Manage Asset Roles for Users - Learn how to edit the user lists assigned to asset roles. - Administrator Guide - Cortex XDR - Cortex - Security Operations

Included Users: Displays all the users Cortex XDR automatically detects as having this asset role, as well as any users you have manually added.

Excluded Users: Displays the users that were manually removed from the asset role.

Exclude a User: Right-click a user in the included list and select Exclude User. The user moves to the Excluded list, which overrides future automatic detections and ensures they are not added back to the role. By default, Cortex XDRalso removes the user from the parent asset roles.

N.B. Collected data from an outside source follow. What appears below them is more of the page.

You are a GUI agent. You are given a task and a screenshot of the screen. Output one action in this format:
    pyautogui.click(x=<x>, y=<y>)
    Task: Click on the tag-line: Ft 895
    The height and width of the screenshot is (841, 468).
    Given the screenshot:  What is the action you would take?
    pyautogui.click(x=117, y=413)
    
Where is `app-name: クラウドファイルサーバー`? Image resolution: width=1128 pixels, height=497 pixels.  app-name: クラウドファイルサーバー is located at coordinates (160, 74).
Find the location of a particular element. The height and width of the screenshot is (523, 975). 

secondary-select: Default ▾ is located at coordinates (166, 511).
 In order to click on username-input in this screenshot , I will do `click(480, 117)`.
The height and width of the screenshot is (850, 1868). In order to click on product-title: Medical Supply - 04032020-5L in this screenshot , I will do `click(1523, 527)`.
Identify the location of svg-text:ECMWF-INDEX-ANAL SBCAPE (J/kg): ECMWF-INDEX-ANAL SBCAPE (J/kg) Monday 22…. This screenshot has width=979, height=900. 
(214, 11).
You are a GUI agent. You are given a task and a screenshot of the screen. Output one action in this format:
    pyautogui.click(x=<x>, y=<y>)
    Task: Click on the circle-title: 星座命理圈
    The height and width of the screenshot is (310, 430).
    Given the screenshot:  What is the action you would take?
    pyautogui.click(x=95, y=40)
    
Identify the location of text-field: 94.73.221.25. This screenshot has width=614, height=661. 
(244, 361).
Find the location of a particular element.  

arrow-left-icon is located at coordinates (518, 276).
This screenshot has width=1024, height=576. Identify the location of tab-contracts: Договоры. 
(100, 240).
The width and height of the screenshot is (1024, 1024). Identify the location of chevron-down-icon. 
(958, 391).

Advanced Exclusion Settings: To remove a user from a child asset role but leave them in any parent asset roles, click Advanced Exclusion Settings and select Don't Exclude next to the name of the parent role.

Manually Add Users: Click Add User to manually assign a role. To add users one by one, click Add New and type the usernames using the exact Netbios\samAccount format. To add users in bulk, click Import from File and upload a structured CSV.

Delete vs. Exclude: If you right-click and select Delete User on a manually added user, the user is removed from the included list. If the system automatically detects the user acting in that role in the future, they appear in the included list again. To permanently prevent them from being associated with the role, you must use the Exclude action.